Copy the records below exactly. Include all of them.
* * * * *
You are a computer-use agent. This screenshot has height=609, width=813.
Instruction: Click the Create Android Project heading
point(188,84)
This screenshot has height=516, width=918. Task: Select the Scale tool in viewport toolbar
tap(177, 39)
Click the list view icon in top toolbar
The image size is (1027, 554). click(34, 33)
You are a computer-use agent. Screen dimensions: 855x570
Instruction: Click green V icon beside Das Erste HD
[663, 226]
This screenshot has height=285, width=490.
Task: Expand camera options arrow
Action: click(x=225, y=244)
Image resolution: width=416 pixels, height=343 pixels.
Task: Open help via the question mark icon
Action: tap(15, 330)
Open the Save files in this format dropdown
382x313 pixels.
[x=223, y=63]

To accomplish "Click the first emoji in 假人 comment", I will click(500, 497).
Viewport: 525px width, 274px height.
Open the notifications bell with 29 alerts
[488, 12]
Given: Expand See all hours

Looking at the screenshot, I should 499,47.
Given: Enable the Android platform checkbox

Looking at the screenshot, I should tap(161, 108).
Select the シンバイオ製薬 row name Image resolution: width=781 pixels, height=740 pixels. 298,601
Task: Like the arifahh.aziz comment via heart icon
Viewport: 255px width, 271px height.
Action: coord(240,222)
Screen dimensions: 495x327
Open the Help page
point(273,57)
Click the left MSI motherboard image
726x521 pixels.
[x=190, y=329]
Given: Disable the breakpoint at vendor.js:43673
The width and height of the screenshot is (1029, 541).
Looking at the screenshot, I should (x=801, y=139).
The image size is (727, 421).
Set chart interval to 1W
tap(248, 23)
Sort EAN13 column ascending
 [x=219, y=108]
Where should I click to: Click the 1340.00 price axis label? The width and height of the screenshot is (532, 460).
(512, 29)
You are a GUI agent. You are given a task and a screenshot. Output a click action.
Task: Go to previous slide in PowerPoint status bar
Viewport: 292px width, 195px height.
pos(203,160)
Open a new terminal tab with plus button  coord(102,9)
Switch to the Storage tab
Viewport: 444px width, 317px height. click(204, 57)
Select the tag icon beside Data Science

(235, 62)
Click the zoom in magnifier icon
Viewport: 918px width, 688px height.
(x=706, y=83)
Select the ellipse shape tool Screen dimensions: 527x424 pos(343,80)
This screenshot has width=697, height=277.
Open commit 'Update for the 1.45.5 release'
* * * * *
#### Reply
You are a computer-use agent. This screenshot has height=609, width=813.
Instruction: Click the Create Android Project heading
point(188,84)
This screenshot has height=516, width=918. Task: Select the Scale tool in viewport toolbar
tap(177, 39)
Click the list view icon in top toolbar
The image size is (1027, 554). click(34, 33)
You are a computer-use agent. Screen dimensions: 855x570
Instruction: Click green V icon beside Das Erste HD
[663, 226]
This screenshot has height=285, width=490.
Task: Expand camera options arrow
Action: click(x=225, y=244)
Image resolution: width=416 pixels, height=343 pixels.
Task: Open help via the question mark icon
Action: tap(15, 330)
Open the Save files in this format dropdown
382x313 pixels.
[x=223, y=63]

To accomplish "Click the first emoji in 假人 comment", I will click(500, 497).
Viewport: 525px width, 274px height.
Open the notifications bell with 29 alerts
[488, 12]
Given: Expand See all hours

Looking at the screenshot, I should 499,47.
Given: Enable the Android platform checkbox

Looking at the screenshot, I should tap(161, 108).
Select the シンバイオ製薬 row name Image resolution: width=781 pixels, height=740 pixels. 298,601
Task: Like the arifahh.aziz comment via heart icon
Viewport: 255px width, 271px height.
Action: coord(240,222)
Screen dimensions: 495x327
Open the Help page
point(273,57)
Click the left MSI motherboard image
726x521 pixels.
[x=190, y=329]
Given: Disable the breakpoint at vendor.js:43673
The width and height of the screenshot is (1029, 541).
Looking at the screenshot, I should (x=801, y=139).
The image size is (727, 421).
Set chart interval to 1W
tap(248, 23)
Sort EAN13 column ascending
 [x=219, y=108]
Where should I click to: Click the 1340.00 price axis label? The width and height of the screenshot is (532, 460).
(512, 29)
You are a GUI agent. You are given a task and a screenshot. Output a click action.
Task: Go to previous slide in PowerPoint status bar
Viewport: 292px width, 195px height.
pos(203,160)
Open a new terminal tab with plus button  coord(102,9)
Switch to the Storage tab
Viewport: 444px width, 317px height. click(204, 57)
Select the tag icon beside Data Science

(235, 62)
Click the zoom in magnifier icon
Viewport: 918px width, 688px height.
(x=706, y=83)
Select the ellipse shape tool Screen dimensions: 527x424 pos(343,80)
This screenshot has width=697, height=277.
Open commit 'Update for the 1.45.5 release'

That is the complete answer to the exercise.